Вражеская кавалерия, одинокая и беззащитная, скакала по открытым равнинам. Дикарь Иерна, чья сила была сломлена, прихватил с собой ужасные изображения своего бога Гурзила, надеясь защитить себя с его помощью. Герой-неудачник обременил своего коня двойным весом, замедлив движение. Тем самым бедный человек накликал на себя смерть. Кому ты поклоняешься, глупец, какую защиту предлагает он твоим людям, какое утешение и какую цену предложил он тебе, когда ты похищен смертью, а он сам сокрушен твоими врагами, которые плавят металл, из которого он сделан, огнем лишая его формы? И так сиртские отряды, которые окружала преследующая армия, сверкая оружием, рубя их в пустыне, несли потери, свершая бегство по широким равнинам. Никто из беглецов не был способен не то что противостоять римским преследователям в мрачной битве, но даже просто обернуться и взглянуть [на них]. Охваченные хладным ужасом, они бросали свои мечи и плашмя падали с коней. И наши воины, пожираемые горькой ненавистью, с легкостью учинили этим трясущимся избиение. Наши люди вернули старые знамена Соломона и вместе с ними добычу, награбленную Иерной. Ужасные тела лежали, распростершись, по всем полям, останками были полны долины и скалы, так что и реки были заполнены грудами трупов, и лошади скакали по трупам, окрашивая свои быстрые копыта [кровью] раздробленных членов. Несчастные раненые стонали, а их кровь текла на траву. Кровь, стекавшая по оружию, запеклась и тем самым закрепила его в руках людей, ибо каждое лезвие было красным. Средь многих тысяч действительно пал вождь Иерна. Тот дикий и некогда высокомерный вождь мармаридов лежал посреди поля боя израненный и обнаженный, как он того и заслуживал.

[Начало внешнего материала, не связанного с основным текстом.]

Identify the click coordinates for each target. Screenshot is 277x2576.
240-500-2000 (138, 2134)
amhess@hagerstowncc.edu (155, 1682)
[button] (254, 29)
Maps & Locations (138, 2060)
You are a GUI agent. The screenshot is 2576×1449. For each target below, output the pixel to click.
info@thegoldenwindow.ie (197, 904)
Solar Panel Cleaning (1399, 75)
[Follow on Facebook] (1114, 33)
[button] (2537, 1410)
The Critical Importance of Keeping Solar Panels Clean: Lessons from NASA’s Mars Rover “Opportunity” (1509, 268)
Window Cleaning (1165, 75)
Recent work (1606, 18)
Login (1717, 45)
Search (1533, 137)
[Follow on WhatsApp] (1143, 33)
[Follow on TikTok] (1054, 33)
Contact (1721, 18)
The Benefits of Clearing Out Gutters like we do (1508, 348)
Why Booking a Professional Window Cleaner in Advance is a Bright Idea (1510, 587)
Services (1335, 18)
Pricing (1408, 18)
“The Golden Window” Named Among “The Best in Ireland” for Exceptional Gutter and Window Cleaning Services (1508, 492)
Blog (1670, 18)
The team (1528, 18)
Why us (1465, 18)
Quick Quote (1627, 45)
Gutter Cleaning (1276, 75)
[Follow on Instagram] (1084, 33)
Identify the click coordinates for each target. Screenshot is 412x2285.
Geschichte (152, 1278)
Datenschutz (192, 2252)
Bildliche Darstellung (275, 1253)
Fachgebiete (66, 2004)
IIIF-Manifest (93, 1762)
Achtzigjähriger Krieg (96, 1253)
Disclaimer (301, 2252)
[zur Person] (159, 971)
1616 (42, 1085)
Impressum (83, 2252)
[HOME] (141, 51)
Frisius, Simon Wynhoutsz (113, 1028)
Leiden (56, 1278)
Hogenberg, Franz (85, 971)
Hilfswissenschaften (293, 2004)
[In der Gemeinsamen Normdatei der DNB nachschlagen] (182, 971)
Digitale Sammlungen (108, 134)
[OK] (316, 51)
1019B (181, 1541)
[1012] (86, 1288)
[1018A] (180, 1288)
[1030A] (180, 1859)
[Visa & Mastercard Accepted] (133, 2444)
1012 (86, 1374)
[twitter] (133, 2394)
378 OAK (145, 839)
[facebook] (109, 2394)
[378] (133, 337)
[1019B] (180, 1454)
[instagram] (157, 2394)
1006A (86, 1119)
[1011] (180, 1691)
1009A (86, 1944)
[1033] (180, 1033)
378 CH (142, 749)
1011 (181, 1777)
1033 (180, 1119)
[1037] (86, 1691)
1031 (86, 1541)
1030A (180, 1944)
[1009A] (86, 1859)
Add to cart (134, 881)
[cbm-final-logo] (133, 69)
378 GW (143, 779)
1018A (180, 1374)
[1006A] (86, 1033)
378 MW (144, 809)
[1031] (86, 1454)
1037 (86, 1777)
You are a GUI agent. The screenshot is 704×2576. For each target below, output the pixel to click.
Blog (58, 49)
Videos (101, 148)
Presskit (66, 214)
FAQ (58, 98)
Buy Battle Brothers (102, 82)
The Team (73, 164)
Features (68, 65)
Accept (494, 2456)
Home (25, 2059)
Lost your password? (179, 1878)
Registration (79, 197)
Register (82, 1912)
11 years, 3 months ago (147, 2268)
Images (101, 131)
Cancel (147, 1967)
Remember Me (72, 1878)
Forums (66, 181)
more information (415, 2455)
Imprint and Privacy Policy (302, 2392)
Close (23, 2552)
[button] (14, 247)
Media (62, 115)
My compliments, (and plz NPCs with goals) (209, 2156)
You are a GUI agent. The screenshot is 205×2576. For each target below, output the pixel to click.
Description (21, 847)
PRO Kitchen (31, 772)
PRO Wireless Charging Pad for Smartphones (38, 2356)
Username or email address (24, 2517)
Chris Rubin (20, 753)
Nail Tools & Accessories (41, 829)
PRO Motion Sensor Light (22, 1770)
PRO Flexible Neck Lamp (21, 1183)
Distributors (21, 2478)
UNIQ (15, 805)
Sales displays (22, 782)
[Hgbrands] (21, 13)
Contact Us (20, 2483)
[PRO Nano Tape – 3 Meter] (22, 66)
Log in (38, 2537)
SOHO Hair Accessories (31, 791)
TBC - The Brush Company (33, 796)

Этот день был бы последним для всех племен, если б неуклонный путь солнца приостановила благосклонная отсрочка, как это некогда было95. Но поскольку светило село, следуя непреложному пути своего вращения, и скрылось за западными волнами, это вместе с наступившими сумерками лишило [римлян] возможности видеть бегущие племена и поле боя, так что наши храбрые войска вернулись в свой лагерь.
Песнь VI
(ст. 1—314)
В ту ночь не все победоносные римляне предались мирному отдыху одновременно; напротив, избранные ими часовые поочередно охраняли лагерь и не смыкали глаз для сна. Радостные мысли проносились в их бодрствующих умах, и никакая медлительность не овладела членами тех не разбитых в бою людей. Победа восстановила их одеревеневшие мускулы, и, что еще больше, ожидание добычи воскресило их доблесть, а обещания их верного предводителя облегчили их души.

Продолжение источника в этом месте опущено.